OP33 Effect of upadacitinib (UPA) treatment on extraintestinal manifestations (EIMs) in patients with moderate-to-severe Ulcerative Colitis (UC): Results from the UPA Phase 3 programme
Colombel, J.F.(1);Cao, Q.(2);Ghosh, S.(3);Reinisch, W.(4);Zhou, W.(5);Ilo, D.(5);Shu, L.(5);Yao, X.(6);Rubin, D.T.(7);
(1)Icahn School of Medicine at Mount Sinai, Gastroenterology, New York, United States;(2)Sir Run Run Shaw Hospital- College of Medicine- Zhejiang University, Department of Gastroenterology, Hangzhou- Zhejiang, China;(3)University College Cork, College of Medicine and Health, Cork, Ireland;(4)Medical University of Vienna, Department of Gastroenterology and Hepatology, Vienna, Austria;(5)AbbVie Inc, Research and Development, North Chicago- Illinois, United States;(6)AbbVie Inc, Data & Statistical Sciences, North Chicago- Illinois, United States;(7)University of Chicago Medicine, Inflammatory Bowel Disease Center, Chicago- Illinois, United States;
EIMs are common in patients with UC and are associated with impaired quality of life. This analysis evaluated the impact of treatment with the selective Janus kinase 1 inhibitor UPA on EIMs in patients with moderate-to-severe UC.
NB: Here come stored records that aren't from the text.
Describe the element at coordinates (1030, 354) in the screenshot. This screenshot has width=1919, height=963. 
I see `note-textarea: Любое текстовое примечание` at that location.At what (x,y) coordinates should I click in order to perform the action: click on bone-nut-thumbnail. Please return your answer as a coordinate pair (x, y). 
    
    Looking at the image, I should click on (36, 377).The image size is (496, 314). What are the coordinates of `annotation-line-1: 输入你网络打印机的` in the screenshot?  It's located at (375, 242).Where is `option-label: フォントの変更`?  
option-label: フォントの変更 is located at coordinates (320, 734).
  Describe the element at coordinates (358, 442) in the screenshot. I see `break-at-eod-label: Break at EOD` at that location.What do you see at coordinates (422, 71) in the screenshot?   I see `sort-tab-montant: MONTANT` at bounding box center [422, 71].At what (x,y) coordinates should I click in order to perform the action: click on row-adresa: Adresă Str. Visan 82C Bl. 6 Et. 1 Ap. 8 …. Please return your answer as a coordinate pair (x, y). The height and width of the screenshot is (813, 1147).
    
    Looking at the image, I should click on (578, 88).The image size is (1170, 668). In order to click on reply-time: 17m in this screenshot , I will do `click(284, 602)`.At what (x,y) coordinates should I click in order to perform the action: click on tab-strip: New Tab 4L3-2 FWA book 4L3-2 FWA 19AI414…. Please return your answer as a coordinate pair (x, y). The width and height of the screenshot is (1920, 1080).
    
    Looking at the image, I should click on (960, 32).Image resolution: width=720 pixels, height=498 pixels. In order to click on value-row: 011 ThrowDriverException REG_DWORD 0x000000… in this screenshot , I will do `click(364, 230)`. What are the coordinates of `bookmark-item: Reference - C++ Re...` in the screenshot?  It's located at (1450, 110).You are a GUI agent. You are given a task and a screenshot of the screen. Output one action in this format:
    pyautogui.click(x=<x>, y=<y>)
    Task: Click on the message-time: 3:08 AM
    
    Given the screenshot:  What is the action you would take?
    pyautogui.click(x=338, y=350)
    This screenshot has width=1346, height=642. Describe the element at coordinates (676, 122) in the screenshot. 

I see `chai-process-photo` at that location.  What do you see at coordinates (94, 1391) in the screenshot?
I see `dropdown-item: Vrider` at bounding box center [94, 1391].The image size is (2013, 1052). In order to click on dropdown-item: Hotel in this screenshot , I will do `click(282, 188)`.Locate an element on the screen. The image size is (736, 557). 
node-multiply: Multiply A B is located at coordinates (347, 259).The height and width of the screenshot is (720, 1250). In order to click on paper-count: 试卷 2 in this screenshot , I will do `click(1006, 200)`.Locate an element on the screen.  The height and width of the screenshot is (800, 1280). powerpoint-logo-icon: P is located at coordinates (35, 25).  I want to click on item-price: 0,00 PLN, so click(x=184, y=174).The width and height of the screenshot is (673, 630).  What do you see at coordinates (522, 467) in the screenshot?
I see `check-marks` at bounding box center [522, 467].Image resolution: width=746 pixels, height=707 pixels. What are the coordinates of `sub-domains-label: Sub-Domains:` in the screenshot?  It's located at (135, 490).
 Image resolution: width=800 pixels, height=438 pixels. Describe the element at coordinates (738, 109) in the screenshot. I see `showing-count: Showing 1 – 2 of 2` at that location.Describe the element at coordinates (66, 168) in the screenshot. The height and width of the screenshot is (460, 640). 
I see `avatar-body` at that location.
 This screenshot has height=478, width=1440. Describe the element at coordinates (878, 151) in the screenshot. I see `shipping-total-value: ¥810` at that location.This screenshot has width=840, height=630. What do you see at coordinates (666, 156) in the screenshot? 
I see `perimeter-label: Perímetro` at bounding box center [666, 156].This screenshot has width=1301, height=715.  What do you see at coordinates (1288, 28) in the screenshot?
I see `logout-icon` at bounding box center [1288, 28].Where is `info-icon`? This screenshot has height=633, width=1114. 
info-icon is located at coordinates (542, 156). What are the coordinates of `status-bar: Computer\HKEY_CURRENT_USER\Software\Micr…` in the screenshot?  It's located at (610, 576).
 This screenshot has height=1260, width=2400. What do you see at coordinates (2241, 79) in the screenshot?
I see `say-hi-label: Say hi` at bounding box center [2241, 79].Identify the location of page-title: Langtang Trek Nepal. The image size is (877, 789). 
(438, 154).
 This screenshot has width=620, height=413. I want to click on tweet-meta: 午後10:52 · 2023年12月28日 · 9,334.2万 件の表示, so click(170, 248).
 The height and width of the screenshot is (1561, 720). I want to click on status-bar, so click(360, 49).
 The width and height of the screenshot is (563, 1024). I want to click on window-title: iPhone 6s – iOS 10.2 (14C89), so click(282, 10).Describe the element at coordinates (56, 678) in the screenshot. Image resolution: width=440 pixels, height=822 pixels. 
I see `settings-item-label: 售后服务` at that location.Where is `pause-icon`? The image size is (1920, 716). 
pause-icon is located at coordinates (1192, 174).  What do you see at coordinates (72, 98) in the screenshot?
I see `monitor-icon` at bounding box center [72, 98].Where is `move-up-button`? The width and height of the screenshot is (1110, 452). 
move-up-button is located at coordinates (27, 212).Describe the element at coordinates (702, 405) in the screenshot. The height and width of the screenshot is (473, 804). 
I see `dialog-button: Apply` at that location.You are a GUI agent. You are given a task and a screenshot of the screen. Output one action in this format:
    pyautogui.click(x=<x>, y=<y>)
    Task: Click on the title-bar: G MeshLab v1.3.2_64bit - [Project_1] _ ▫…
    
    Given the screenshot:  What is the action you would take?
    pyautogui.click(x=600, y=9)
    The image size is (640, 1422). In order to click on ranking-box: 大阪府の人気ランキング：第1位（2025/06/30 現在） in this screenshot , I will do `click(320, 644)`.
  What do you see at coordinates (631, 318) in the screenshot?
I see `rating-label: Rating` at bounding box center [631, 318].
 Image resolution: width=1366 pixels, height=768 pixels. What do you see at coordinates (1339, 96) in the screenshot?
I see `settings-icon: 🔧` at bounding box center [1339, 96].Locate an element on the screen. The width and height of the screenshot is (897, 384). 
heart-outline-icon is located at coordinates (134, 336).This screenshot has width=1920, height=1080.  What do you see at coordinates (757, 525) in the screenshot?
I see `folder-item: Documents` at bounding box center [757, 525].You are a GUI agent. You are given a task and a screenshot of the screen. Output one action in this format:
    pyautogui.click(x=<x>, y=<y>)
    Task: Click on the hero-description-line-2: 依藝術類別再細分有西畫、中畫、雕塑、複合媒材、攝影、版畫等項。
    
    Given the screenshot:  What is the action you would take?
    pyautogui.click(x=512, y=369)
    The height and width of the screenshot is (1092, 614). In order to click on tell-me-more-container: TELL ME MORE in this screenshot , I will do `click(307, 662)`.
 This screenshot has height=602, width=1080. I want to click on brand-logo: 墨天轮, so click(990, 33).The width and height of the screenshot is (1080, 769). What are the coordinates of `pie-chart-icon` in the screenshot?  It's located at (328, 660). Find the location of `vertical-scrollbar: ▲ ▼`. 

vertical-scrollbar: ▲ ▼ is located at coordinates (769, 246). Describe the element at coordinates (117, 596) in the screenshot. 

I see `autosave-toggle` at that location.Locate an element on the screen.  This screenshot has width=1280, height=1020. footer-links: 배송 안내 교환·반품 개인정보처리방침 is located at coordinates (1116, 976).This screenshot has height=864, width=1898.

Data were included from two induction studies (U-ACHIEVE Induction [NCT02819635] and U-ACCOMPLISH [NCT03653026]) and a maintenance study (U-ACHIEVE Maintenance). Patients with moderate-to-severe UC were randomised 2:1 to 8 weeks’ induction treatment with UPA 45 mg once daily (QD) or placebo. Patients with a clinical response to induction were re‑randomised (1:1:1) to 52 weeks’ maintenance treatment with UPA 15 mg or 30 mg QD, or placebo. The presence of EIMs (peripheral arthropathy, axial arthropathy, episcleritis, uveitis, iritis, erythema nodosum, pyoderma gangrenosum, Sweet’s syndrome, oral aphthous ulcers, primary sclerosing cholangitis, autoimmune hepatitis, venous thromboembolism, chronic obstructive pulmonary disease, bronchiectasis, nephrolithiasis and anaemia) was captured in the EIM form at the start of induction (baseline) and at every visit up to Week 52. The induction study results were pooled for analysis.
At baseline, 25.0% and 26.5% of patients in the UPA 45 mg QD and placebo induction groups had ≥1 EIM, while 24.3%, 26.6% and 24.8% of patients randomised to maintenance treatment with UPA 15 mg QD, UPA 30 mg QD or placebo, respectively, had ≥1 EIM (Table 1). The most common EIMs at baseline were anaemia, peripheral arthropathy and axial arthropathy; all other EIMs were reported in <2% of patients (Table 1). The proportion of patients reporting resolution of any EIM, arthropathy (peripheral and axial) and anaemia at Week 8 was numerically greater with UPA 45 mg QD than placebo in the induction studies (Figure 1A). Resolution at Week 52 of any EIM in patients with ≥1 EIM at baseline was significantly increased with UPA 30 mg QD (p<0.001), and numerically greater with UPA 15 mg QD, versus placebo (Figure 1B). In patients with arthropathy (peripheral or axial) at baseline, the proportion achieving resolution of arthropathy (peripheral and axial) at Week 52 was significantly increased with UPA 30 mg QD (p=0.010), and numerically higher with UPA 15 mg QD, versus placebo (Figure 1B). The same was true of anaemia resolution in patients with anaemia at baseline (p=0.019 for UPA 30 mg QD versus placebo; Figure 1B).
UPA treatment is effective in resolving EIMs in patients with UC. EIM symptom resolution was improved versus placebo following induction treatment with UPA 45 mg and after maintenance treatment with UPA 15 or 30 mg, with the 30 mg dose providing statistically significant improvements versus placebo.